• [本文]:

ファッション

喪服には「ドルチェ&ガッバーナ」という選択

 「ドルチェ&ガッバーナ(DOLCE&GABBANA)」2019年春夏コレクションは、151組170人のモデルが登場し、始まりから終わりまで約25分かかる長いショーだった。同ブランドの最近の傾向として、モデルの大半はプロではないということがある。今季はテーマである“DNA”を伝えるべく、家族で歩くグループが目立っていた。代表的なのが女優のイザベラ・ロッセリーニ(Isabella Rossellini)で、親子3世代で手をつないで登場した。彼女は映画監督である故ロベルト・ロッセリーニ(Roberto Rossellini)と女優の故イングリッド・バーグマン(Ingrid Bergman)の娘。元映画館という会場にふさわしいキャスティングだ。

 また、ショーの冒頭を飾ったのはイタリアの大女優、モニカ・ベルッチ(Monica Bellucci)だった。続いてエヴァ・ハーツィゴヴァ(Eva Herzigova)、カーラ・ブルーニ(Carla Bruni)、ヘレナ・クリステンセン(Helena Christensen)など90年代を代表するスーパーモデルたちが次々と登場した。イタリア女性を代表してのモニカ、そして往年のスーパーモデルたちはまさに同ブランドのDNAと言える存在だ。日本からは女優・モデルの三吉彩花が登場。金糸を織り込んだ華やかなジャケットとパンツのスタイルを着こなした。

 イタリアンオペラをバックに続くモデルたちのウオーキングも見どころだが、最も印象的だったのはショーが始まってから最初の2分間だった。真っ暗だったこともあり、写真が残っていないのが残念だが、この2分間に登場した約100人のモデルは全員黒の服を身に着け、ベールをかぶり、ランタンを手に持っていた。教会の鐘の音が響く中、明かりを落としたランウエイを等間隔で厳かに歩く様子は、そうとは明示/されていないものの、葬儀の参列者に見える。葬儀を形容するのに適切ではないかもしれないが、とても美しい、優しいシーンであった。黒のシチリアンレースで仕立てた膝丈のドレスは、「ドルチェ&ガッバーナ」のDNAや家族愛というメッセージを伝えるのにふさわしかった。

 以前、おしゃれな年上の女性から「喪服なら『ドルチェ&ガッバーナ』がおススメ」と聞き、驚いたことがある。体のラインを強調する、セクシーな服のイメージがある「ドルチェ&ガッバーナ」を日本の葬儀の場で着る勇気は当時の私にはなかった。でも今ならわかる。イタリアのテーラーリングに裏打ちされた服は着る人をそっと包み込み、美しく見せてくれる。

 「ドルチェ&ガッバーナ」に限らず、イタリアブランドの多くは、家族や故郷を大切にする国民性とそして人生をポジティブに楽しむ“ドルチェ ヴィータ”の姿勢が服作りに反映されている。そして、恥じらうことなく装うのは自分のためであると同時に、他者のためであることを教えてくれることが多い。

 大切な人を喪った時に必要なのは、その悲しみを包み、哀悼の意を示す服だろう。だが同時に、大切な人との別れに際しなるべく美しい自分でいることは、その人への敬意や愛情を表すことともなると思う。今季の「ドルチェ&ガッバーナ」のショーの始まりの2分間には、そんなことを考えさせられた。不景気だろうとなんだろうと、やはりイタリアのファッションは豊かで美しい。

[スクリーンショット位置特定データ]

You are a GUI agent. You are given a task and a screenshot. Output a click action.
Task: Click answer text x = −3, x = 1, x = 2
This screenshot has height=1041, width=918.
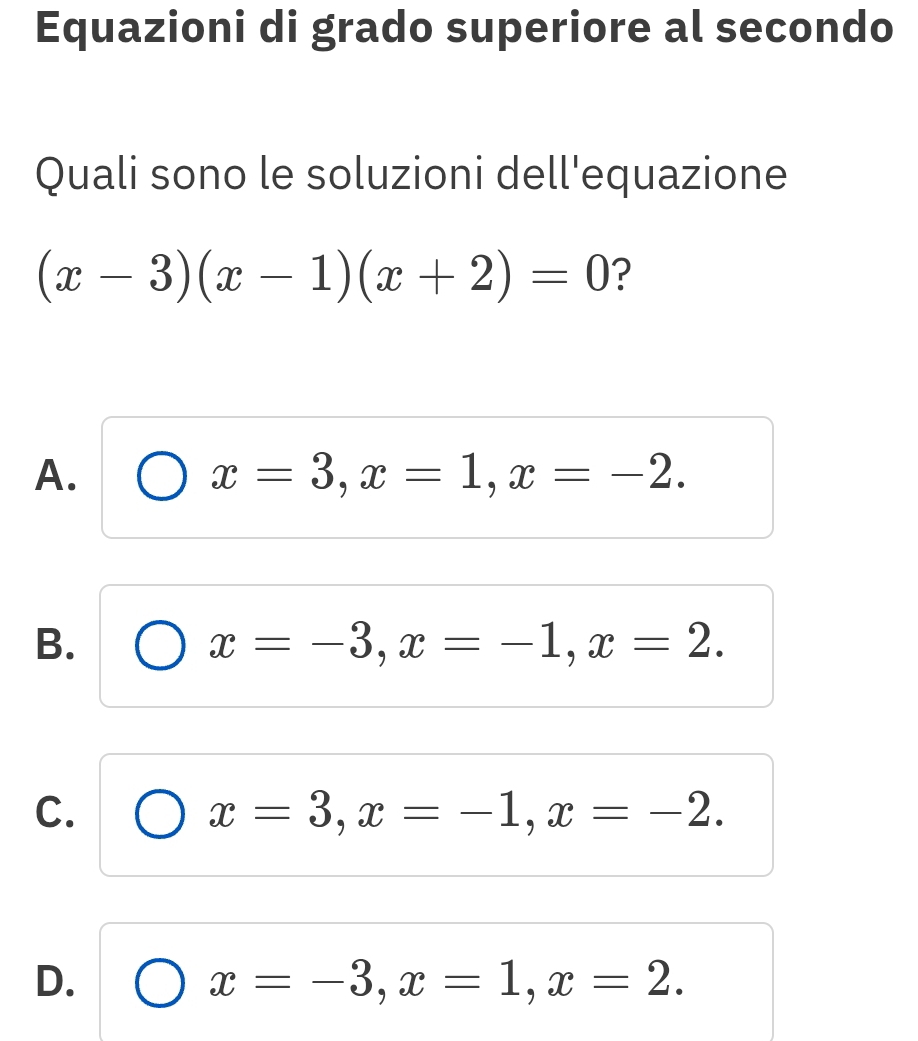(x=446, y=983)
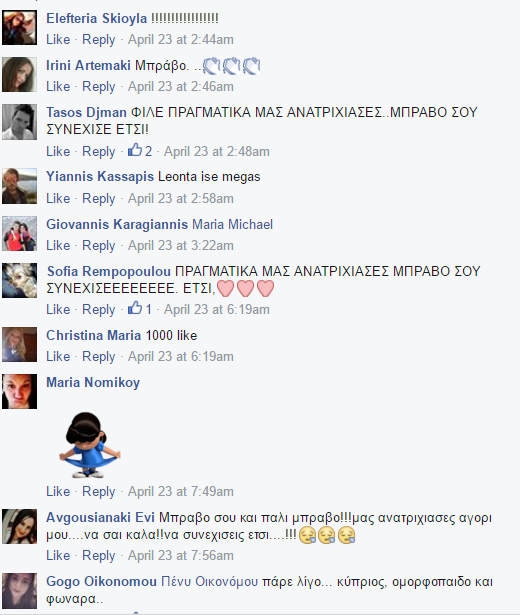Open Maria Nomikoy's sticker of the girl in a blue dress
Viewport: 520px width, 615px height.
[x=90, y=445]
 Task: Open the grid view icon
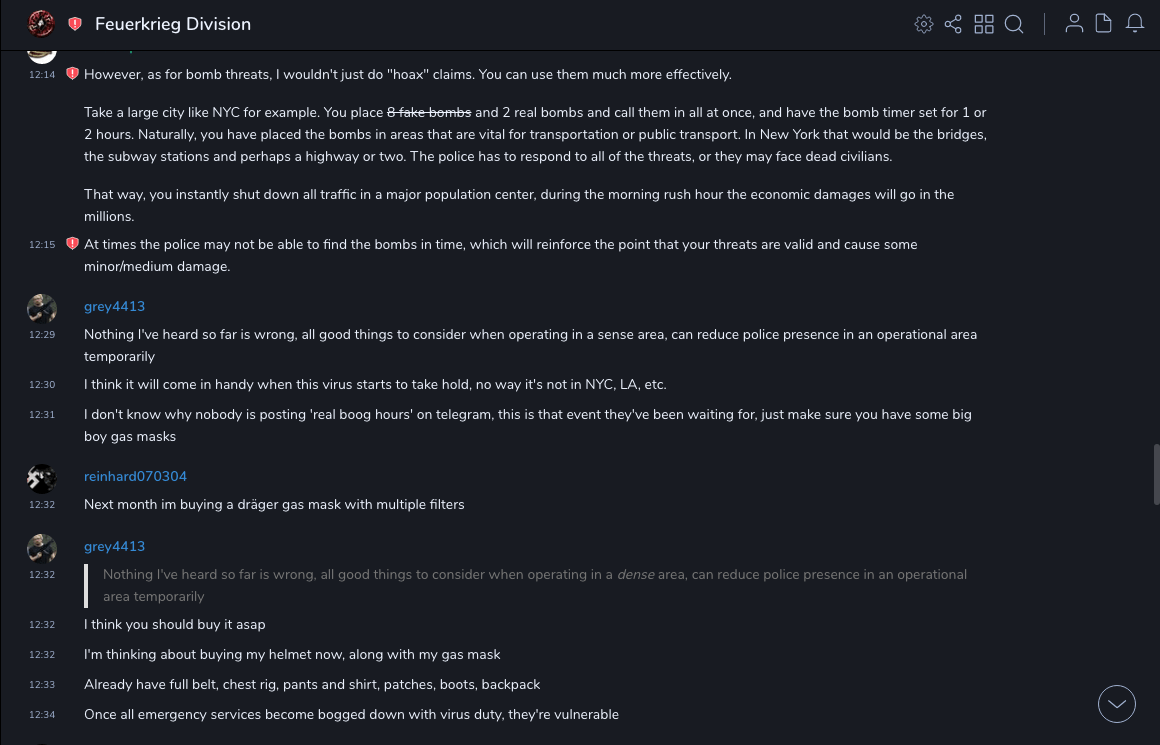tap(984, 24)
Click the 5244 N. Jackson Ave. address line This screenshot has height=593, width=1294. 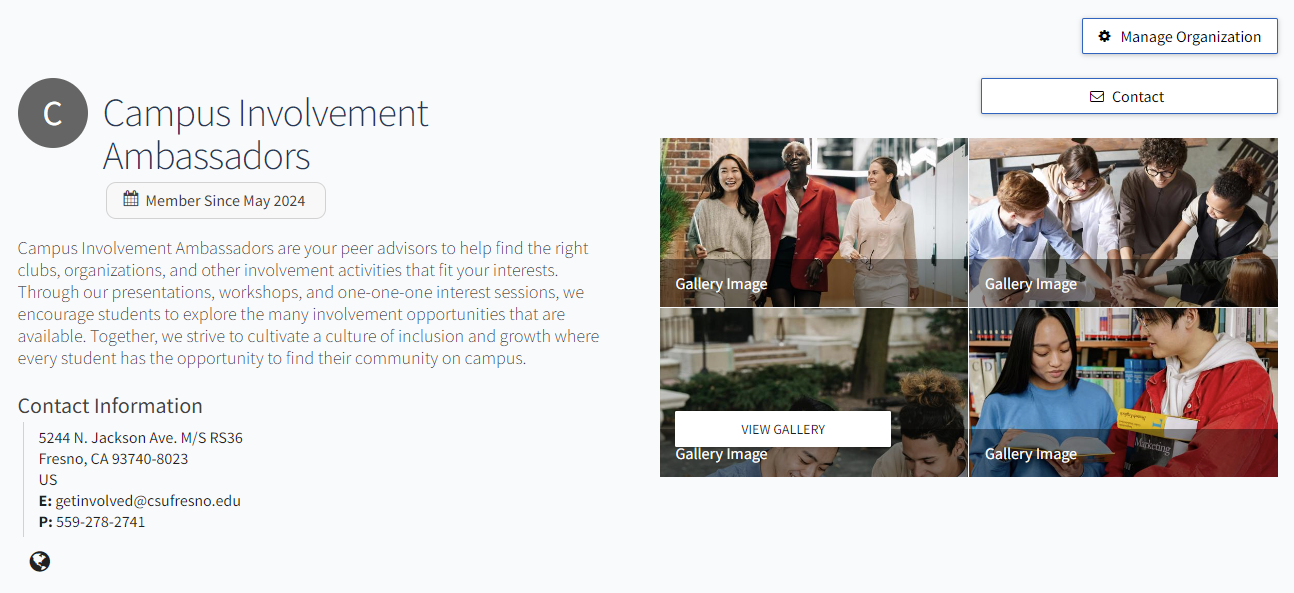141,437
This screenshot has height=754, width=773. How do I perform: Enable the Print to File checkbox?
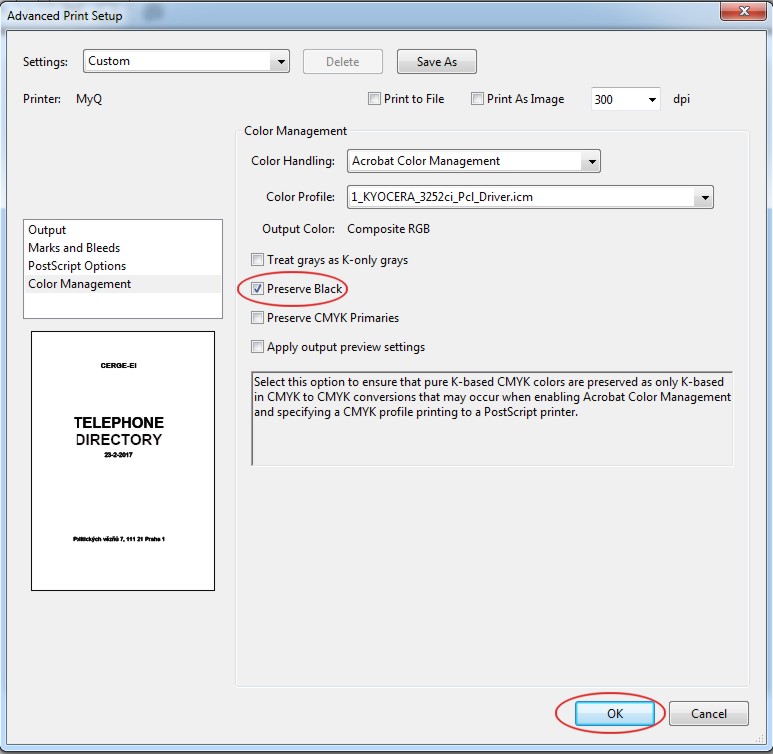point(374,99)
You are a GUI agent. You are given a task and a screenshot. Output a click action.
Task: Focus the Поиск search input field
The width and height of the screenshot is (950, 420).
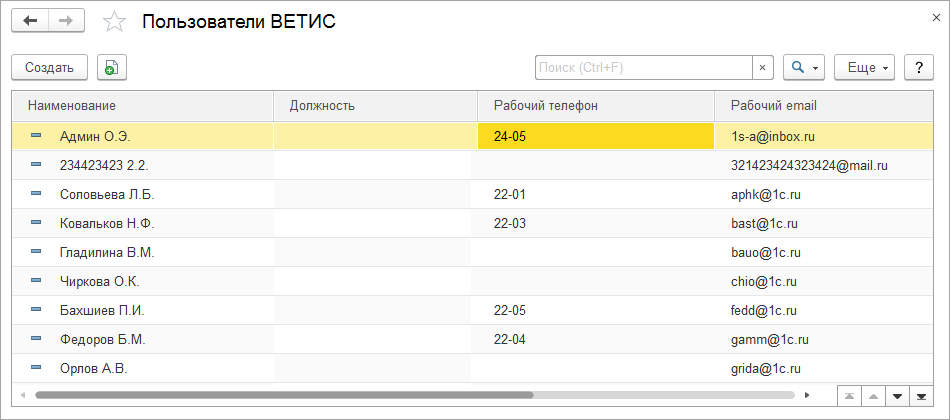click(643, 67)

• [作業課題 1]: 本文の内容を2文でまとめること。
• [作業課題 2]: 本文の「以前、おしゃれな年上の女性か」から「み込み、美しく見せてくれる。」までを、一字も変えずに書き写すこと。

• [解答 1]: 「ドルチェ&ガッバーナ」の2019年春夏コレクションは、家族で歩くグループや90年代を代表するスーパーモデルたちが登場し、テーマの“DNA”を伝える約25分の長いショーだった。最も印象的だったのは、黒の服を着てベールをかぶりランタンを持った約100人のモデルが葬儀の参列者のように歩いた最初の2分間で、筆者はそこから、大切な人との別れに際しなるべく美しい自分でいることがその人への敬意や愛情を表すことにもなると考えさせられた。

• [解答 2]:
以前、おしゃれな年上の女性から「喪服なら『ドルチェ&ガッバーナ』がおススメ」と聞き、驚いたことがある。体のラインを強調する、セクシーな服のイメージがある「ドルチェ&ガッバーナ」を日本の葬儀の場で着る勇気は当時の私にはなかった。でも今ならわかる。イタリアのテーラーリングに裏打ちされた服は着る人をそっと包み込み、美しく見せてくれる。